Laser cutting is a high-tech manufacturing method that most business owners associate strictly with metal working. However, the lasers available today can cut cleanly through a variety of different materials without damaging them, including all types of glass. Glass also happens to be one of the most challenging manufacturing materials to cut because it's so prone to cracking, fracturing, or weakening due to vibration and heat. Exploring the distinct benefits offered by choosing laser cutting for your glass shaping needs will convince you to switch over to this modern technique.
Shallow Cutting and Engraving
Unlike most other cutting methods that work on glass, the lasers required for glass work are easily adjusted to create incomplete cuts. Why would you want an incomplete cut? Engraving and other decorative cutting and carving techniques are all based on partial cutting. It's much more efficient and affordable to have both the cutting and engraving done all at once and by the same service provider. Choosing laser cutting allows you to get a nearly finished product without having to move the materials around to different machines or locations and increase the risks of breakage.

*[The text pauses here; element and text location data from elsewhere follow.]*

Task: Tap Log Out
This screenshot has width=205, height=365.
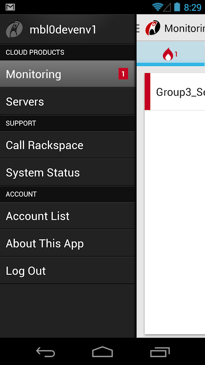Action: (x=68, y=271)
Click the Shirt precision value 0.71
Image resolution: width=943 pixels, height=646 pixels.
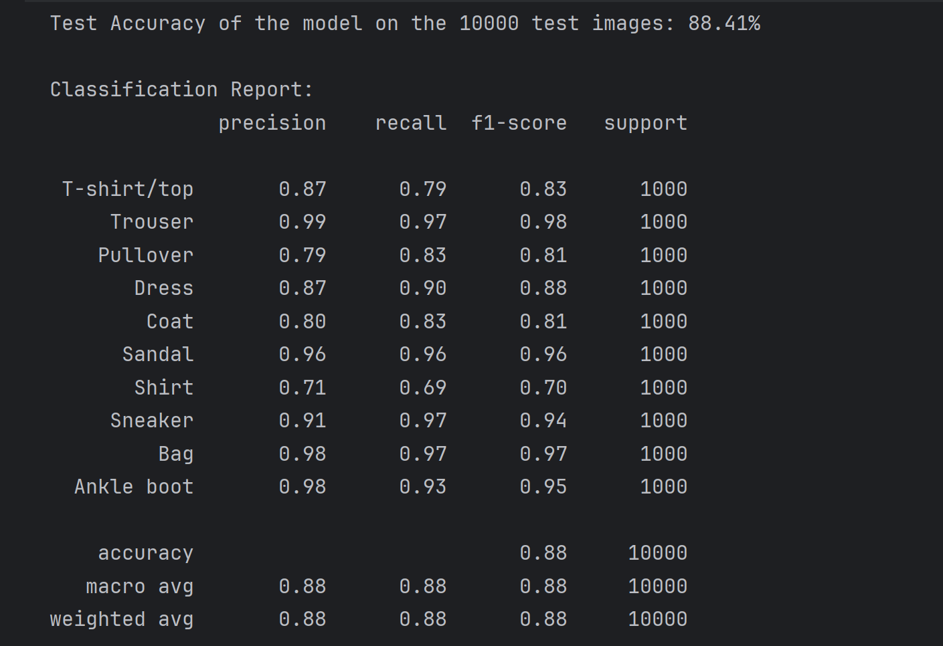pyautogui.click(x=303, y=388)
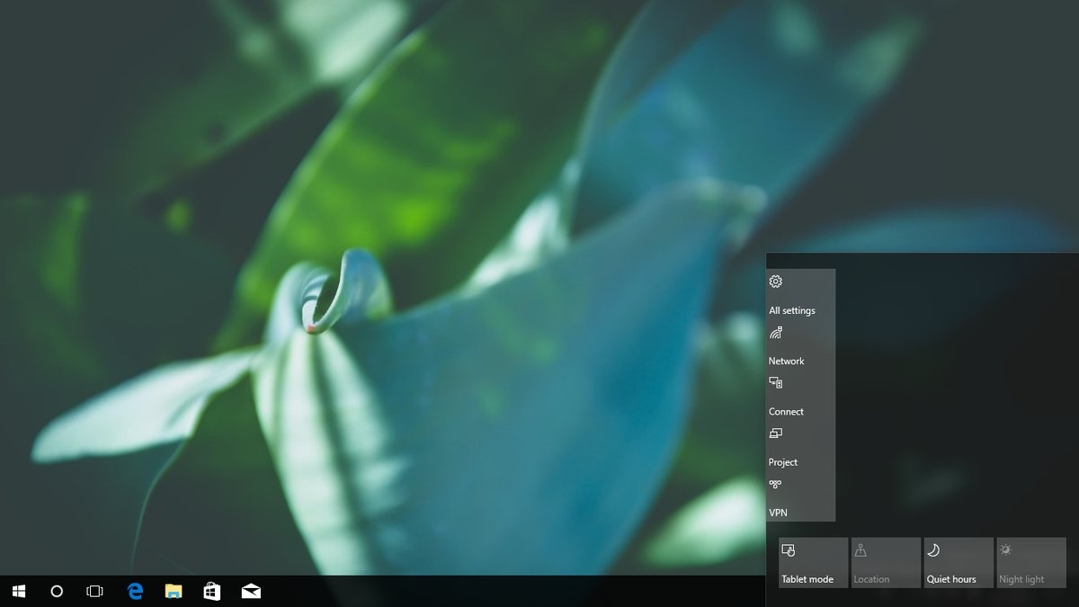Click the Cortana circle icon

[57, 591]
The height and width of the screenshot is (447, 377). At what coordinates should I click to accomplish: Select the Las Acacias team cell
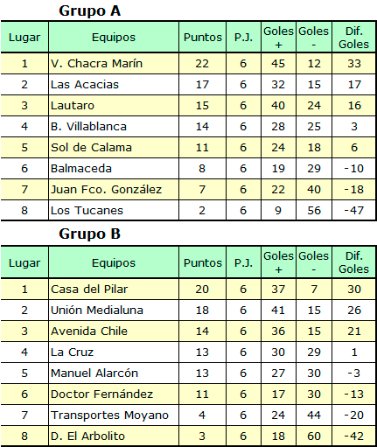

When using a grinding wheel or water jet for cutting glass, tiny fractures form at the breaking point of the glass. These micro fractures weaken the structure of the glass and increase the chances of a product breaking along its cut edges. Mechanical or water jet cutting also leaves a relatively sharp edge that is usually ground down, especially in the manufacture of glass drinking glasses and mugs where a sharp edge could seriously hurt the user. Since the laser heats the glass as it cuts it, a rounded and smooth edge is created without the need for secondary grinding and finishing to smooth out those micro fractures.
Lower Dust Production
Since silica is the primary component in most glass formulas, the dust created by cutting and grinding glass can become a serious health hazard to the workers in your manufacturing facility. The heating and separation process created by cutting lasers produces very little dust and other debris that could make the work environment unsafe and difficult to clean. You may not need to worry much about dust production if you're having your glass products cut and finished by another company in a separate facility, but you'll still appreciate the fact that the finished products are cleaner and don't come coated in sharp dust that must be rinsed off.
Finishing steps like grinding and polishing the cut edges of a glass product are often the most time consuming parts of glass manufacturing. If you're interested in streamlining the speed of your production processes, you'll find it much easier to get your products shipped out on time or out on the shelves. Delays in manufacturing can make it hard to adjust products after a problem is discovered and restore your sales before too much time passes, so laser cutting is a good way to tighten up your turnaround times to avoid losses.
Since the laser cutting process is a hands-off type of manufacturing, there are fewer chances for damage to the glass due to sheer human error or an accident. Since no one has to hold the glass while it's being cut, the chance of injury is also greatly reduced. The software that controls the laser's performance allows you to check and double-check the cut before it begins without having to touch the glass or get near any active cutting tools. Some laser cutting systems even have a built-in preview system to model what the finished product will look like, which is especially important for engraving and etching.